# Work instructions
Reproduce the lines of the listing verbatim, starting at the line holding "Given: Select the" and continuing through the end of the listing, inclusive.

Data items:

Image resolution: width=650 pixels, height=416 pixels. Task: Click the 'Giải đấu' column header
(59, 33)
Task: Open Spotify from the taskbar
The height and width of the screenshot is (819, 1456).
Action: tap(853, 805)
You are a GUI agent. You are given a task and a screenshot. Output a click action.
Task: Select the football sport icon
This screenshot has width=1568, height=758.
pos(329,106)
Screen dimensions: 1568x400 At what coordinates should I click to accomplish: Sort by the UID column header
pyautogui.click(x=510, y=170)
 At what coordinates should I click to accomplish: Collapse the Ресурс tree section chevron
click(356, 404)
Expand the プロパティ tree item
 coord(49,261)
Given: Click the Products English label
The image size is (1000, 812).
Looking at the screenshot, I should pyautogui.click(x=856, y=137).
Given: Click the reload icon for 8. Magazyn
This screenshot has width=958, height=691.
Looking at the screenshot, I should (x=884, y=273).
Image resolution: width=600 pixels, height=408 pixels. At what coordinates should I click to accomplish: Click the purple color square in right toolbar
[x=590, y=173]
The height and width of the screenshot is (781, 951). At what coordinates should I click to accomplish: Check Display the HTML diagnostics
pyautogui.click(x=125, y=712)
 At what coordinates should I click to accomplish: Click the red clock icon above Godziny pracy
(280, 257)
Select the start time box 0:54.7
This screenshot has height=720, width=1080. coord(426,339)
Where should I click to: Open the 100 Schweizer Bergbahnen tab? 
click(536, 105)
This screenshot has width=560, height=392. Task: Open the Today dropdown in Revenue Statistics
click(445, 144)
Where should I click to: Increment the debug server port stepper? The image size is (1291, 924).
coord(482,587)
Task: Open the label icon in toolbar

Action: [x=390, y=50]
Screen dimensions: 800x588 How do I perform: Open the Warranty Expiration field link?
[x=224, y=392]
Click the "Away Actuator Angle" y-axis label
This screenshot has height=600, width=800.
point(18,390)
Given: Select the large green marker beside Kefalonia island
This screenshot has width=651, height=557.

# Answer
Given: Select the large green marker beside Kefalonia island
This screenshot has width=651, height=557.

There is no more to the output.